Given the material below, return only the lines starting at the line with "Click the browser" and ending at the line with "The height and", exactly as they appear.
[Opening Task data section]
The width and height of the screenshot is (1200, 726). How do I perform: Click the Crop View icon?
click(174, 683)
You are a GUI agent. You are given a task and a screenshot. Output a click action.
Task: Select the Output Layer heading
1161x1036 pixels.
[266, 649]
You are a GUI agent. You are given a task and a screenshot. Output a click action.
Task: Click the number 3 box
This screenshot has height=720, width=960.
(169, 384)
[Closing Task data section]
[Opening Task data section]
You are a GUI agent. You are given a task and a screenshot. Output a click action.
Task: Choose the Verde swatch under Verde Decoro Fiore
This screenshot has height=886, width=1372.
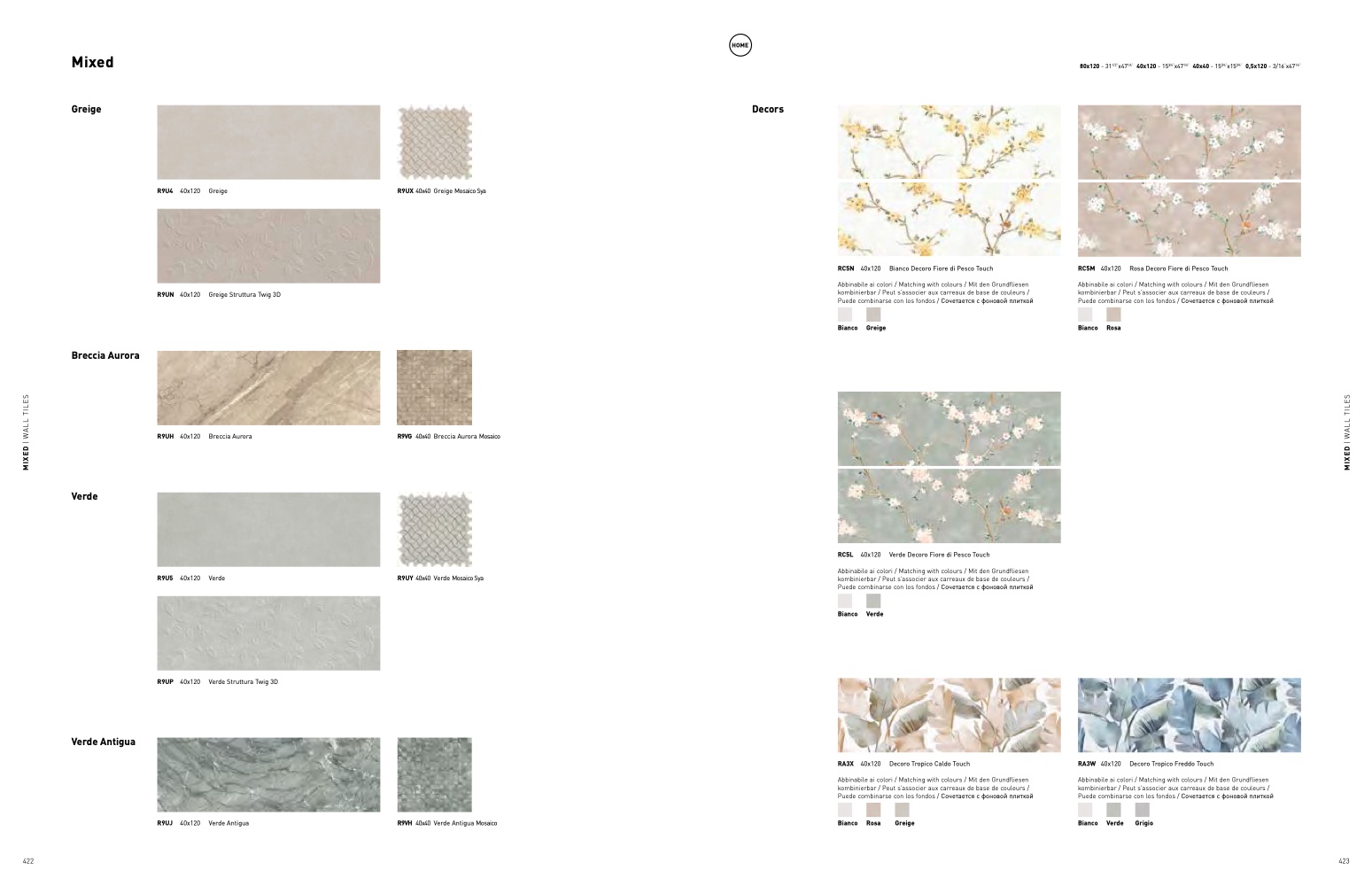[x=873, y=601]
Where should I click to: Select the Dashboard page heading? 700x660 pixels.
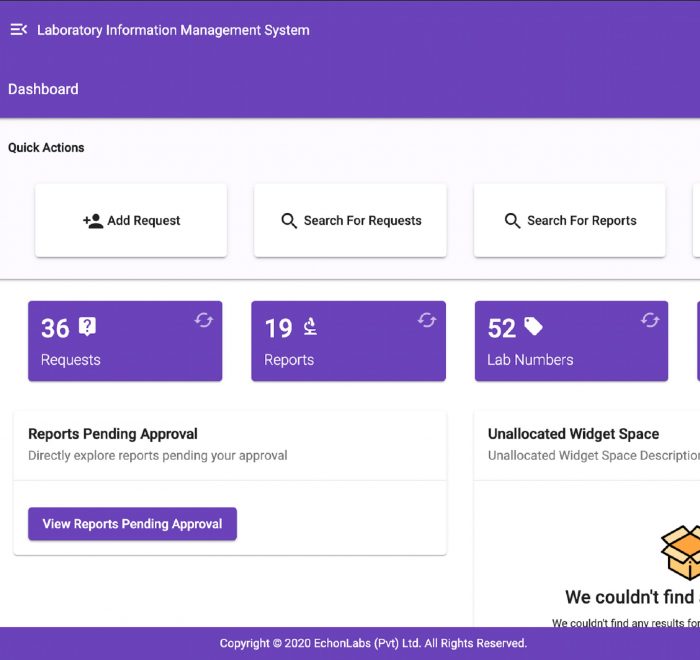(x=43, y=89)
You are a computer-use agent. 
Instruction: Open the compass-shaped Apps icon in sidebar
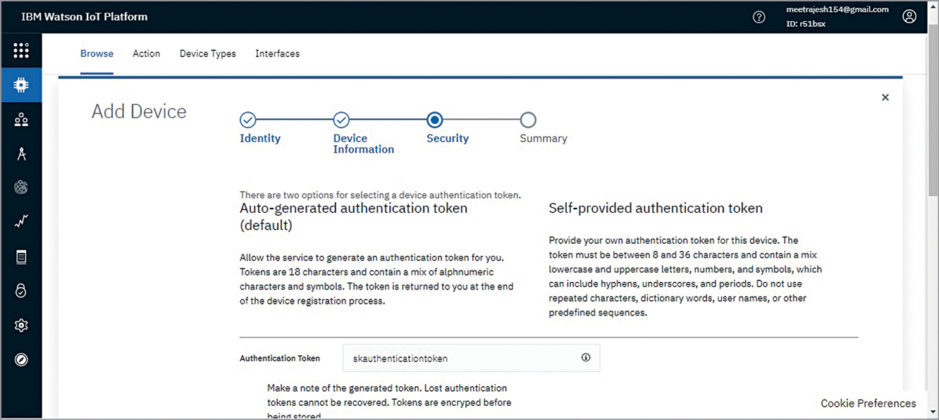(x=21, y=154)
[Closing Task data section]
[Opening Task data section]
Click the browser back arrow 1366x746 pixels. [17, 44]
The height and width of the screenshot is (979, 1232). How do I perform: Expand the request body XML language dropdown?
[Closing Task data section]
### Result of this exercise
Click the browser back arrow 1366x746 pixels. [17, 44]
The height and width of the screenshot is (979, 1232). How do I perform: Expand the request body XML language dropdown?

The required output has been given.